● **Task item**
Return the records exactly, please. Every line should match.

/---

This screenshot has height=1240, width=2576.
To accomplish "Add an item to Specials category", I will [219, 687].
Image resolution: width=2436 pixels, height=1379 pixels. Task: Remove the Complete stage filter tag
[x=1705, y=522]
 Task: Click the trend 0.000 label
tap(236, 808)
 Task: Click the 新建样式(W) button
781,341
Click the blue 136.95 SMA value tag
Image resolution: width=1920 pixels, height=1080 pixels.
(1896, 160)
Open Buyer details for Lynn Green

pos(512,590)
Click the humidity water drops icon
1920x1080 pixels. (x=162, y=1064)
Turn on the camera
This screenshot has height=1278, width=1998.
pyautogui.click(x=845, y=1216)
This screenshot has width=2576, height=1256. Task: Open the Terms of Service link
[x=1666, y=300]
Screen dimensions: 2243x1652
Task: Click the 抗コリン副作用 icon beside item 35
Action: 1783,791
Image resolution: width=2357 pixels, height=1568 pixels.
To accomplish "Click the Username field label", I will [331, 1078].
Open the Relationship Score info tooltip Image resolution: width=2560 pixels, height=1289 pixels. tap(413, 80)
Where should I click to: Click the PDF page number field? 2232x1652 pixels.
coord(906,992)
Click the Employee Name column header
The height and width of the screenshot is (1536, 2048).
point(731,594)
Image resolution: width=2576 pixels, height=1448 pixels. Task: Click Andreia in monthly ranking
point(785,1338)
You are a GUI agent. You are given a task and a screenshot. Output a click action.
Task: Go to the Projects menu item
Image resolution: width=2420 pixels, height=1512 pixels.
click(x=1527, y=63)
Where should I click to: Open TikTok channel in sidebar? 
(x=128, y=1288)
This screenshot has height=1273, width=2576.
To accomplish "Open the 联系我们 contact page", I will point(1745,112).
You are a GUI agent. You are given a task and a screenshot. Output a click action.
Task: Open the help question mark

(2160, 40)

\---

● **Problem solution**
This screenshot has height=1240, width=2576.
To accomplish "Add an item to Specials category", I will [219, 687].
Image resolution: width=2436 pixels, height=1379 pixels. Task: Remove the Complete stage filter tag
[x=1705, y=522]
 Task: Click the trend 0.000 label
tap(236, 808)
 Task: Click the 新建样式(W) button
781,341
Click the blue 136.95 SMA value tag
Image resolution: width=1920 pixels, height=1080 pixels.
(1896, 160)
Open Buyer details for Lynn Green

pos(512,590)
Click the humidity water drops icon
1920x1080 pixels. (x=162, y=1064)
Turn on the camera
This screenshot has height=1278, width=1998.
pyautogui.click(x=845, y=1216)
This screenshot has width=2576, height=1256. Task: Open the Terms of Service link
[x=1666, y=300]
Screen dimensions: 2243x1652
Task: Click the 抗コリン副作用 icon beside item 35
Action: 1783,791
Image resolution: width=2357 pixels, height=1568 pixels.
To accomplish "Click the Username field label", I will [331, 1078].
Open the Relationship Score info tooltip Image resolution: width=2560 pixels, height=1289 pixels. tap(413, 80)
Where should I click to: Click the PDF page number field? 2232x1652 pixels.
coord(906,992)
Click the Employee Name column header
The height and width of the screenshot is (1536, 2048).
point(731,594)
Image resolution: width=2576 pixels, height=1448 pixels. Task: Click Andreia in monthly ranking
point(785,1338)
You are a GUI agent. You are given a task and a screenshot. Output a click action.
Task: Go to the Projects menu item
Image resolution: width=2420 pixels, height=1512 pixels.
click(x=1527, y=63)
Where should I click to: Open TikTok channel in sidebar? 
(x=128, y=1288)
This screenshot has height=1273, width=2576.
To accomplish "Open the 联系我们 contact page", I will point(1745,112).
You are a GUI agent. You are given a task and a screenshot. Output a click action.
Task: Open the help question mark

(2160, 40)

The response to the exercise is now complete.